While picking up a bowl of Froot Loops spilled by her one-year-old daughter, Shonda Decker told Spectrum News due to her family not having enough money to move into an Ulster County apartment, their landlord cut them a deal.

"He told us to give him the titles to the vehicles," Decker said, "all three of them."

Decker said, this past spring, the family had come up with $1,100 for the first month's rent, and still had to pay another $1,100 for a deposit, plus another $1,100 for the last month's rent.

The landlord suggested using the cars as collateral, while the family paid off chunks of their bill each week. Decker and her husband did not feel right about handing over the titles, but felt they had few options.

"We just gave them to him," Decker said, "because I didn't want my kids sleeping on the street."

Until June 14, when a sweeping package of rent reform laws went into effect, using cars as collateral for rent was legal, according to multiple legal professionals and housing advocates in the Hudson Valley.

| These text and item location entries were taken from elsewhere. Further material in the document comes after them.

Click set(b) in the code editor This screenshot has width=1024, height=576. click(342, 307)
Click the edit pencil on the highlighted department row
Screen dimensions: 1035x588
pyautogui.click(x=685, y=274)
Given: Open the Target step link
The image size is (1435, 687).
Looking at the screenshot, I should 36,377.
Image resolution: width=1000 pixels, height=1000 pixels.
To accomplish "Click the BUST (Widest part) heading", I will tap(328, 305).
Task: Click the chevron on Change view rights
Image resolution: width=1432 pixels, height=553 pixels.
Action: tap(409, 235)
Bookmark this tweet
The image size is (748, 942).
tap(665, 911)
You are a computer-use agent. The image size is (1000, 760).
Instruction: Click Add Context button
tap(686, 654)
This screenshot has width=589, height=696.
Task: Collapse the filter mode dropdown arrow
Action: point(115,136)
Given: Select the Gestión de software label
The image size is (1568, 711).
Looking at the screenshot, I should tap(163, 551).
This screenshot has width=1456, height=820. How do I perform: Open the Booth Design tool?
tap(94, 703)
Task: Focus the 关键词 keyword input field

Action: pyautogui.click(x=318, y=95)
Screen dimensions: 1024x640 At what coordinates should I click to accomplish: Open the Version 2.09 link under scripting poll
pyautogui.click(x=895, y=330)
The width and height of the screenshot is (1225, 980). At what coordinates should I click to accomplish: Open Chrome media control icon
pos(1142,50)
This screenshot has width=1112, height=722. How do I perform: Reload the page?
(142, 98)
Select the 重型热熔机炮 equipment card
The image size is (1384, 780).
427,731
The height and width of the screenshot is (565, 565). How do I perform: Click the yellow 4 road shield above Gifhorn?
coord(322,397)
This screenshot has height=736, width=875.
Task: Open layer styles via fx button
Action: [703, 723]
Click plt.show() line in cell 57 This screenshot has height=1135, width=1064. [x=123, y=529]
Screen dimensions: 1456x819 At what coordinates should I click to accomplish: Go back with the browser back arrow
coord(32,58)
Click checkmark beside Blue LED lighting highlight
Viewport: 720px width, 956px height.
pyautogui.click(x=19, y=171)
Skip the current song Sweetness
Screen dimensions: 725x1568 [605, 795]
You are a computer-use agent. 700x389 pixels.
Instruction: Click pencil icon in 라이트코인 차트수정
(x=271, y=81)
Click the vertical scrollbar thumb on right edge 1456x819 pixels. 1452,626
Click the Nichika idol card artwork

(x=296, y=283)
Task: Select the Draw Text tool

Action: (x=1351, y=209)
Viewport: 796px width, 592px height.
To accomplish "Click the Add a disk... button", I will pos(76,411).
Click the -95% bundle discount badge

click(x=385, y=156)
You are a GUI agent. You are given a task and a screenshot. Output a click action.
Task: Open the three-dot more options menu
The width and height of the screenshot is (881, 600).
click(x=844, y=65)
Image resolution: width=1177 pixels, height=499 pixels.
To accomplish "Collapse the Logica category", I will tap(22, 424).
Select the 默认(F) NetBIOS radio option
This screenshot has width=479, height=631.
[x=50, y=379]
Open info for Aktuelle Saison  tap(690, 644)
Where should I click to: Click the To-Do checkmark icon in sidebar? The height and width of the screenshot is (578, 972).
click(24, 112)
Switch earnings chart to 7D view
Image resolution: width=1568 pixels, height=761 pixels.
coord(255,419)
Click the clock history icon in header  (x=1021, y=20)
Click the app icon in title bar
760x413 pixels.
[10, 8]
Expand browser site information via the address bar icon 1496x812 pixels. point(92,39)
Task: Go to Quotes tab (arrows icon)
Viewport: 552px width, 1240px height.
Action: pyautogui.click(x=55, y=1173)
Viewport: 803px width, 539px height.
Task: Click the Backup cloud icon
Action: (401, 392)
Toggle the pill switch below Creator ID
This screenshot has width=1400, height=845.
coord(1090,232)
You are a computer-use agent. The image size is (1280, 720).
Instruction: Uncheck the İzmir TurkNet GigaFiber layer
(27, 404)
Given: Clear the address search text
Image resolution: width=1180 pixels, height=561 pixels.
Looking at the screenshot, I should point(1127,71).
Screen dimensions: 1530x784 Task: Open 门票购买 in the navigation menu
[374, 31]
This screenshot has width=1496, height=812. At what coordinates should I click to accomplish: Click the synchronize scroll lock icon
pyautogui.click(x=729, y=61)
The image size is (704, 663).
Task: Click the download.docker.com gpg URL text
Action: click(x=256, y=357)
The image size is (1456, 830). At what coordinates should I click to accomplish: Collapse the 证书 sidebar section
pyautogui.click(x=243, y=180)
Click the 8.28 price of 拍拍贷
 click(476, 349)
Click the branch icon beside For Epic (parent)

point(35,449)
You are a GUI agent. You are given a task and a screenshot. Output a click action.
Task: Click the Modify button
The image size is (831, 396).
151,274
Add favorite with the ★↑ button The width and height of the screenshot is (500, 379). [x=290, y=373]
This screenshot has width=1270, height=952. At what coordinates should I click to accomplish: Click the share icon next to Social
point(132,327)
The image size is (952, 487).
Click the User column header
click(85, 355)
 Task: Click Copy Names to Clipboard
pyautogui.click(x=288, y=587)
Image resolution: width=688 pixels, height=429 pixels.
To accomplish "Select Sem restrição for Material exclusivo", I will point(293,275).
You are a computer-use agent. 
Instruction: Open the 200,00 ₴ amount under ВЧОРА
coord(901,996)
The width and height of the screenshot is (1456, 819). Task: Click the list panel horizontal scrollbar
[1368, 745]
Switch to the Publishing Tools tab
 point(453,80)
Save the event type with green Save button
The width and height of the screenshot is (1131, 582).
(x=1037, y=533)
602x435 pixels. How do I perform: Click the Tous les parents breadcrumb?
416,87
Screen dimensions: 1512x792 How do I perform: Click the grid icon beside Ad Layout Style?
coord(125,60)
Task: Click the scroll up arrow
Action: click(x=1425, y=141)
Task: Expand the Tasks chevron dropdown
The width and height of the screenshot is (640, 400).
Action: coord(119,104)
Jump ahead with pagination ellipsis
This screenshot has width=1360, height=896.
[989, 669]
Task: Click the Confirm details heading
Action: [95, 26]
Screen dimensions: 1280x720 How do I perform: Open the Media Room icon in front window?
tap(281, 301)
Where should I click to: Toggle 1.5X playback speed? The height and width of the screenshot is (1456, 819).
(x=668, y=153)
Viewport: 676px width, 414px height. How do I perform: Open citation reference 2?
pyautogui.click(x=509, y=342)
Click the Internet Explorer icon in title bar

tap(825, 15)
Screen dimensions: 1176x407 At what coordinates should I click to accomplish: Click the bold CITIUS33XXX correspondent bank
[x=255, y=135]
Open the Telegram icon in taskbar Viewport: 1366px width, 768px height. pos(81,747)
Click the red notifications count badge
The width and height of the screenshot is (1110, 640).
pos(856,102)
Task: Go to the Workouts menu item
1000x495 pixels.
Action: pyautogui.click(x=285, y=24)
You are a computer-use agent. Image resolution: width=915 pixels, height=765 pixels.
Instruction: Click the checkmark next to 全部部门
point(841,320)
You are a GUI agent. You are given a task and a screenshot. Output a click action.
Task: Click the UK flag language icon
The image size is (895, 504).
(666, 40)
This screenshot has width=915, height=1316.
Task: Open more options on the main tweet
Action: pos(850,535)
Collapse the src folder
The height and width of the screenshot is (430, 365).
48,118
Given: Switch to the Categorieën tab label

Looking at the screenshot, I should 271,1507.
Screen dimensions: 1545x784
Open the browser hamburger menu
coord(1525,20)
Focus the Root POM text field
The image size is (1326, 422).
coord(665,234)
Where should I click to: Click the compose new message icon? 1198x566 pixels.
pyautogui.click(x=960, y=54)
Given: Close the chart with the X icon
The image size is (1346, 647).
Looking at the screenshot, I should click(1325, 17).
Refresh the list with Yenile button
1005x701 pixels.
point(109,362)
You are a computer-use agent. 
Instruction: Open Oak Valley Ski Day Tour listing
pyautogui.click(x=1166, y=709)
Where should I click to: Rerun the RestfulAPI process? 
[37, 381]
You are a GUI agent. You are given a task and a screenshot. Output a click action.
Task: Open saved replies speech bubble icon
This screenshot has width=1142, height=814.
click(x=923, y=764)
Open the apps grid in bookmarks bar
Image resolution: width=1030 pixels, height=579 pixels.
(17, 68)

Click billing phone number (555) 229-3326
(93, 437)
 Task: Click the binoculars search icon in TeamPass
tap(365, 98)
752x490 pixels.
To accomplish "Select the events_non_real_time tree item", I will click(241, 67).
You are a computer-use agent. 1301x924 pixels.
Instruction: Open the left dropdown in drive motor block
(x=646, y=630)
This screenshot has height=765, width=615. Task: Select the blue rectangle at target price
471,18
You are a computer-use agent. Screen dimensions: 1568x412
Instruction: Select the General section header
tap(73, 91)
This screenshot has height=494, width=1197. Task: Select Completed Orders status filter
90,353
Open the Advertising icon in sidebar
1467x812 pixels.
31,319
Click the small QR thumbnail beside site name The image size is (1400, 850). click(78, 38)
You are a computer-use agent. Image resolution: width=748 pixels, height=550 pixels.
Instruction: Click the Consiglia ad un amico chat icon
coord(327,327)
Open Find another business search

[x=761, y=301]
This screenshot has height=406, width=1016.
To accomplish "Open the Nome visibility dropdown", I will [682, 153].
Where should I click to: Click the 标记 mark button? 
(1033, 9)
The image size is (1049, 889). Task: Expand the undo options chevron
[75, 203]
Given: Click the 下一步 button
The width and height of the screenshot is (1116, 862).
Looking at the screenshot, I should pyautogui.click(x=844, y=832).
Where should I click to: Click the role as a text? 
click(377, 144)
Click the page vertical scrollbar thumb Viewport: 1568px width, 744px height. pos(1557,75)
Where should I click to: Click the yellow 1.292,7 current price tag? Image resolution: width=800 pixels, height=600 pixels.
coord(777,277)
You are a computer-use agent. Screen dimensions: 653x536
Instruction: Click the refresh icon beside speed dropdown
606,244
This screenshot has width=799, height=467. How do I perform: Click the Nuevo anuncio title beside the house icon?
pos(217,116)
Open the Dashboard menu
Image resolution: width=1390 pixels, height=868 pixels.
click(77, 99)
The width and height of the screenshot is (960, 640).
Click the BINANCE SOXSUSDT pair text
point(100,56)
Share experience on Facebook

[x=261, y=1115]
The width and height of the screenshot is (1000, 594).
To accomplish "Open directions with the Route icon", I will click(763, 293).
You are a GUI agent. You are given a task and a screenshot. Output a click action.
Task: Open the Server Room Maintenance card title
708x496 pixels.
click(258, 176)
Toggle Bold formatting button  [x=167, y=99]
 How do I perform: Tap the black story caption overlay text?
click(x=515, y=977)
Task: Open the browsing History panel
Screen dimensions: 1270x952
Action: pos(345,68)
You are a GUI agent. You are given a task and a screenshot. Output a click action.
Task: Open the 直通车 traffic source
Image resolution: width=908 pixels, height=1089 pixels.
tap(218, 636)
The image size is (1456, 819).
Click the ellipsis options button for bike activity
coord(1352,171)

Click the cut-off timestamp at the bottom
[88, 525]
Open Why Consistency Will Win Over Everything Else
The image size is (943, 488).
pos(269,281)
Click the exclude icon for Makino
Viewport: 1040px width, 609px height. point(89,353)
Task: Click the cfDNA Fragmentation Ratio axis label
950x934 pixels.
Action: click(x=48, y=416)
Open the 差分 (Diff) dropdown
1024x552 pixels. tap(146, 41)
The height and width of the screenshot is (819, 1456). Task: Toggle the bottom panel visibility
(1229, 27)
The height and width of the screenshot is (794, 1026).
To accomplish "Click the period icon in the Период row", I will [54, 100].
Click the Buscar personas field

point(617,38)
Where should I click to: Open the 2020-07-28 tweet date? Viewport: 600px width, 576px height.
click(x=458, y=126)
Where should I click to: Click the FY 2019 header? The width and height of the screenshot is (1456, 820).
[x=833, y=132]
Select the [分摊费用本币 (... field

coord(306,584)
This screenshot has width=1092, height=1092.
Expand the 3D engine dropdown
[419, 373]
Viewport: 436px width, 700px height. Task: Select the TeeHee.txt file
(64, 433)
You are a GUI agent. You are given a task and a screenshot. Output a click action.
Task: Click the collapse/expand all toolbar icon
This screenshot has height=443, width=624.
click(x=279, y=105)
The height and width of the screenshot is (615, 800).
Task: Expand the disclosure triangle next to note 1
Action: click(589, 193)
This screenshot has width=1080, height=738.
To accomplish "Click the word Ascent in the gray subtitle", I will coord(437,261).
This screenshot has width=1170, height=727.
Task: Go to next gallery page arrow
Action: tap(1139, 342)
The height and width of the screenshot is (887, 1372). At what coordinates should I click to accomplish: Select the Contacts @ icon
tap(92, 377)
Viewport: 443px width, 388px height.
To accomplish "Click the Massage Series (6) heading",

Decker said neither she nor her husband signed the titles, and have since asked multiple times for their landlord to return the titles.

"He said no. The only way [we're] going to get them back is if we go to the DMV with him to put a lien against the cars," Decker said.

Juanita Velazquez-Amador, an organizer with the Kingston Tenants Union, said she is "flabbergasted" by the alleged renting practice. She said tenants in situations like the Deckers must put their concerns on record with county officials.

"I also suggested they file a complaint with the Human Rights Commission," Velazquez-Amador said, during an interview Thursday morning in Kingston. "So they can investigate this landlord and see if this landlord has done it to anyone else."

Reached by phone Thursday, the director of the Ulster County Human Rights Commission said the commission will launch an investigation as soon as it receives a complaint. No complaints were filed as of Thursday afternoon.